Intracellular reactive oxygen species
The TM3 cells were seeded at a density of 5 × 104 cells/well in 96-well culture plates in 90 μL and incubated overnight for 24 h. Treatment with H2O2 (600 μM, Sigma-Aldrich, St. Louis, USA) was used to down-regulate testosterone biosynthesis, and the experimental method was adapted and modified from that used by Greifová et al [35]. Elderberry extract and FL were added the culture medium at different concentrations and the cells further incubated for 24 h. They were then treated with 2’,7’-dichlorofluorescin diacetate. Fluorescence values at 480/520 nm were measured after 30 min. The ROS levels were analyzed in triplicate for each treatment and the measurements were compared to the untreated control.
Testosterone secretion
TM3 cells were seeded in 24-well culture plates at 1×105 cells/well in 500 μL and allowed to stabilize for 24 h. The medium was then replaced with serum-free medium, and elderberry extract and FL were diluted and added to each well. The culture medium was collected after 24 h.
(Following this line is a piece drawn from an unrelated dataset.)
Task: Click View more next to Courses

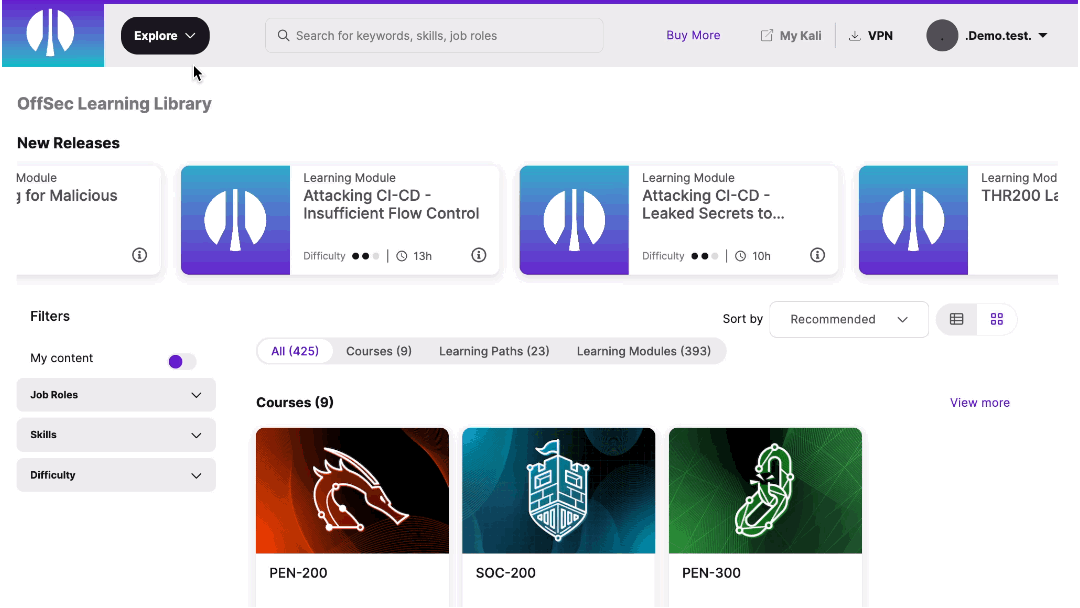Action: (979, 402)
The collected medium was centrifuged to obtain the supernatant, which was analyzed using a testosterone ELISA kit (Cayman Chemical, Ann Arbor, MI, USA). Reagents were added according to the manufacturer’s instructions and incubated for 2 h at room temperature after 50 μL of cell supernatant was added to each well. The assay was then washed twice. The absorbance was measured at 405 nm 1 h after the addition of the chromogenic reagent. For quantitative analysis of testosterone, the concentration of each sample was determined using the equation from the standard curve.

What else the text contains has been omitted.